PicoGraphics Implementation of Arc, Pie and Fast Trigonometry
Hi, I implemented the maths for drawing arcs and pies for one of my projects. I thought it would be helpful to contribute this upstream too.
This works like normal trigonometry except it's degrees based (due to performance hits with float related operations). With this particular implementation, the discrete steps are 1 degree.
Example
#include <cmath>
#include <cstdlib>
#include "drivers/st7789/st7789.hpp"
#include "libraries/pico_graphics/pico_graphics.hpp"
using namespace pimoroni;
const int WIDTH = 240;
const int HEIGHT = 240;
ST7789 st7789(WIDTH, HEIGHT, ROTATE_0, true, get_spi_pins(BG_SPI_FRONT));
PicoGraphics_PenRGB332 graphics(st7789.width, st7789.height, nullptr);
Pen blk = graphics.create_pen(0x00, 0x00, 0x00);
Pen wht = graphics.create_pen(0xFF, 0xFF, 0xFF);
Pen red = graphics.create_pen(0xFF, 0x00, 0x00);
Pen orn = graphics.create_pen(0xFF, 0xA5, 0x00);
Pen ylw = graphics.create_pen(0xFF, 0xFF, 0x00);
Pen grn = graphics.create_pen(0x00, 0x80, 0x00);
Pen blu = graphics.create_pen(0x00, 0x00, 0xFF);
Pen pur = graphics.create_pen(0x4B, 0x00, 0x82);
void rainbow(int8_t r, int8_t w) {
graphics.arc(
Point(WIDTH / 2, HEIGHT / 2),
Point(WIDTH / 2 + r, HEIGHT / 2),
180,
w
);
}
int main() {
st7789.set_backlight(255);
Point c(120, 120);
graphics.set_pen(blk);
graphics.clear();
// Demo of poly impl (rainbow)
graphics.set_pen(red);
rainbow(120, 10);
graphics.set_pen(orn);
rainbow(110, 10);
graphics.set_pen(ylw);
rainbow(100, 10);
graphics.set_pen(grn);
rainbow(90, 10);
graphics.set_pen(blu);
rainbow(80, 10);
graphics.set_pen(pur);
rainbow(70, 10);
graphics.set_pen(wht);
// Demo of pie
graphics.arc(c, Point(180, 180), -90, 85);
// Demo of line arc
for (int i = 0; i < 6; i++) {
graphics.arc(c, Point(239 - (i * 10), 120), -180);
}
st7789.update(&graphics);
}
Demo

8ed7fae should address the CI failures.
Thank you, your demo shot looks incredible!
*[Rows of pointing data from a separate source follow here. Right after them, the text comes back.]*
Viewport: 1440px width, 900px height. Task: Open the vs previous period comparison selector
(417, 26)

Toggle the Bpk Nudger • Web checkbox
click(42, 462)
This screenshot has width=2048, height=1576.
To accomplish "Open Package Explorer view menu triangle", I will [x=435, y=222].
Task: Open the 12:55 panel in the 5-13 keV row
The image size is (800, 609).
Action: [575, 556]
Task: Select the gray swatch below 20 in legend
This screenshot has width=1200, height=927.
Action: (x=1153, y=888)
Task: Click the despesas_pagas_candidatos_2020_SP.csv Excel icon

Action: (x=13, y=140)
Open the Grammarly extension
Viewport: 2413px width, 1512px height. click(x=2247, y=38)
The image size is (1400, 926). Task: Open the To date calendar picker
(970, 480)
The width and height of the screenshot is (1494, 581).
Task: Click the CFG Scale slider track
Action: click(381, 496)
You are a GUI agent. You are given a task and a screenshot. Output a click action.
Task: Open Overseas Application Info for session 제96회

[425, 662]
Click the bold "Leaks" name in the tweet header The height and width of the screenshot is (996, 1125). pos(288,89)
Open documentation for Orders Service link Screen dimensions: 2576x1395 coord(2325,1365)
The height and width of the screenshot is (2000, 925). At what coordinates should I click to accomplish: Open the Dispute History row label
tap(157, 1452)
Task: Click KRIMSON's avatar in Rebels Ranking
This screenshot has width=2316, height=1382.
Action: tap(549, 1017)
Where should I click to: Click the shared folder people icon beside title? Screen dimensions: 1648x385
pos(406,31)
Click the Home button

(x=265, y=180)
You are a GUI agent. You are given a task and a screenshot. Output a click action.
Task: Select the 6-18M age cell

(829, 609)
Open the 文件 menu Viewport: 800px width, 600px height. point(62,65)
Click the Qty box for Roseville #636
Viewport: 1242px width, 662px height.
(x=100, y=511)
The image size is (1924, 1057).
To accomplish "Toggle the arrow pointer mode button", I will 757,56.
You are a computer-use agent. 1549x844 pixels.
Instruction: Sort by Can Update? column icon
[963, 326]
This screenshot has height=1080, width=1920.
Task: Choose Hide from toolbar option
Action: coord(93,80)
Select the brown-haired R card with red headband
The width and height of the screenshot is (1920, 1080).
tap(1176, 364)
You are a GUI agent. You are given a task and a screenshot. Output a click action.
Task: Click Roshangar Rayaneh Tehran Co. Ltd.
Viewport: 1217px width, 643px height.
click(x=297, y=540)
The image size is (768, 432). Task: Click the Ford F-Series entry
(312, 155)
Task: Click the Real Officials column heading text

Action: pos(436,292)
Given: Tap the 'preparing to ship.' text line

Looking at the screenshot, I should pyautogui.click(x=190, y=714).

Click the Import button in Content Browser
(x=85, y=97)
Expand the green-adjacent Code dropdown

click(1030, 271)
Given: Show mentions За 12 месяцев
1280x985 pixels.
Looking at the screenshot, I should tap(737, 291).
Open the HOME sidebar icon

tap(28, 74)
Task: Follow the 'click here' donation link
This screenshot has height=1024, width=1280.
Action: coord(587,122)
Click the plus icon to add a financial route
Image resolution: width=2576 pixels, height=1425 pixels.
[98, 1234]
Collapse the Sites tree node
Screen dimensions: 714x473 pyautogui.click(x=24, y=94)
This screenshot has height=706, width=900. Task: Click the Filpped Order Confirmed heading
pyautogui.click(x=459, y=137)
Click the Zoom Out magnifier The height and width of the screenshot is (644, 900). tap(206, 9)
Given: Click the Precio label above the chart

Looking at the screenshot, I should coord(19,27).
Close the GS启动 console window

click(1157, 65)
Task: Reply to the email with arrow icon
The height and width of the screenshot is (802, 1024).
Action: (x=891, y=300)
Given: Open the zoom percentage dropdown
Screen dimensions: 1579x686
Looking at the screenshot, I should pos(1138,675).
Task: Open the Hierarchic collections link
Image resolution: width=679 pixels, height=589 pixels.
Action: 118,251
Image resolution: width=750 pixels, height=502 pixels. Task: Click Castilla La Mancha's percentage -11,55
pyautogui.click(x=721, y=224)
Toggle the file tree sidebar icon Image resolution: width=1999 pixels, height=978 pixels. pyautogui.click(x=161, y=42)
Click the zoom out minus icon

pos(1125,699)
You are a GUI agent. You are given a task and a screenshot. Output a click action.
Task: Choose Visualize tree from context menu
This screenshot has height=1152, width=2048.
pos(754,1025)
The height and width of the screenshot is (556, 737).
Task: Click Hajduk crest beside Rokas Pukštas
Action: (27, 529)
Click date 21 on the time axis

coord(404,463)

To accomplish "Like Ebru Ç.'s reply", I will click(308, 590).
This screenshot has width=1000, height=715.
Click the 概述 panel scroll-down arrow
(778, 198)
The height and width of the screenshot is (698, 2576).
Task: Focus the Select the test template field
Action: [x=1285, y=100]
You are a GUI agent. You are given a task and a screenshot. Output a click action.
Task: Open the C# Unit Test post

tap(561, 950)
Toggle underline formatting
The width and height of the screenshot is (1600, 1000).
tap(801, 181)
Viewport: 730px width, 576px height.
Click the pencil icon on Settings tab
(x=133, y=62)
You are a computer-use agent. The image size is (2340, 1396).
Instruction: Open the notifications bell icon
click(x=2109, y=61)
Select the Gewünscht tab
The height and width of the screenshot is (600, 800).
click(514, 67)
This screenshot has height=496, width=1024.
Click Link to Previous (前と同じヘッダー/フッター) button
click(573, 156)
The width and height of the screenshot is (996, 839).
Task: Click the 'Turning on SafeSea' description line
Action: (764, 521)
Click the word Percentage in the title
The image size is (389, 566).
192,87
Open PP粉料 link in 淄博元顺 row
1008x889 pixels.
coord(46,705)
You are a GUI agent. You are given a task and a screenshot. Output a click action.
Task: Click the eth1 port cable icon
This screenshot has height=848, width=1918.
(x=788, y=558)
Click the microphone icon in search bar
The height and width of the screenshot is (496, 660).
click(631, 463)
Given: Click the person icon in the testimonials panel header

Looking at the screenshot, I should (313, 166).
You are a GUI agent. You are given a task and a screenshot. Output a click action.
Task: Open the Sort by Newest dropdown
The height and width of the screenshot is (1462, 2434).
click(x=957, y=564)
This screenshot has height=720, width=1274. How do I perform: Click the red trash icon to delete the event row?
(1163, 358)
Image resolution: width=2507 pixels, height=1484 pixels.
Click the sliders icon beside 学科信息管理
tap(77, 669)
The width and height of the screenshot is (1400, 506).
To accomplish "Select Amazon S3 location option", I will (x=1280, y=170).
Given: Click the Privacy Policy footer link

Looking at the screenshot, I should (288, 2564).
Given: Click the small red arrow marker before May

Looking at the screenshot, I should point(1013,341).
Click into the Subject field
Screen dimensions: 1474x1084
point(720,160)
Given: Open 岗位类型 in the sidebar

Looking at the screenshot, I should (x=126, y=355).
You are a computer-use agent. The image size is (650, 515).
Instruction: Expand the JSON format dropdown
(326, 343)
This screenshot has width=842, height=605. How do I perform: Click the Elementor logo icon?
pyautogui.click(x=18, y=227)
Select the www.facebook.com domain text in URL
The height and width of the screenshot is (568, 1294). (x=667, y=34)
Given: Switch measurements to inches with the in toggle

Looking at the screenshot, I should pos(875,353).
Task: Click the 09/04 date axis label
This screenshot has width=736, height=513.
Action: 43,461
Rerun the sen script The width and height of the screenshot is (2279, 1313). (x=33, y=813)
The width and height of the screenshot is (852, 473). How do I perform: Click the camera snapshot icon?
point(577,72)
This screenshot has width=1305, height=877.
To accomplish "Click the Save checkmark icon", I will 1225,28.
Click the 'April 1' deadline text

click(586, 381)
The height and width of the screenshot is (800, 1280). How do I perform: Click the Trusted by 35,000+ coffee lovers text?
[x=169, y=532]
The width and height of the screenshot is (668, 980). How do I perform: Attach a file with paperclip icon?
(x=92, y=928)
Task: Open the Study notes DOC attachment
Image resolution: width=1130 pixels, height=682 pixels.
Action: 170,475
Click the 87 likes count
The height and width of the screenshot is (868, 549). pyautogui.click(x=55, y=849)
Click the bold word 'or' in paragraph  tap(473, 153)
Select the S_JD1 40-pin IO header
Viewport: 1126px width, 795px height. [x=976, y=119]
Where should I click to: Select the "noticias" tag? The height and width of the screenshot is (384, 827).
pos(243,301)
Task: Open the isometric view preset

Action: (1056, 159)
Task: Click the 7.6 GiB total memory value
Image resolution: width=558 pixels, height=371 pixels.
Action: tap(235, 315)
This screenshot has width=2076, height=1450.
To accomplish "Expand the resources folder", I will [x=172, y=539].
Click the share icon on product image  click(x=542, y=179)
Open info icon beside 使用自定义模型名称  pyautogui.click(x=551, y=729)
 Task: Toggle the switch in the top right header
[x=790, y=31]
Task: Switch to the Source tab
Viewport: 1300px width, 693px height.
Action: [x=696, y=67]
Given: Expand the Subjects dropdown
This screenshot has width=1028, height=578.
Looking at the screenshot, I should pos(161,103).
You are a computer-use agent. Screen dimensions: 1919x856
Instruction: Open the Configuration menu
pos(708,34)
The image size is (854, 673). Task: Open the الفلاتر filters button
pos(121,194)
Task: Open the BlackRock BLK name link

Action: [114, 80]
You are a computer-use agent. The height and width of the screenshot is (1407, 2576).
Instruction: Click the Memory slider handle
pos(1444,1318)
This could be really useful. I probably wont have the time to give this the attention it deserves until the new year, but it's on my radar.
This might have been entirely supplanted by PicoVector - https://github.com/pimoroni/pimoroni-pico/pull/783 - which, with a basic walk around the perimeter of two circles of "r" and "r - arc_thickness", can produce similar results. I posted an example to this end here - https://github.com/pimoroni/pimoroni-pico/pull/783#issuecomment-1682502017
Does make me wonder if PicoVector should have an explicit arc function. It's fertile ground for all-the-shapes.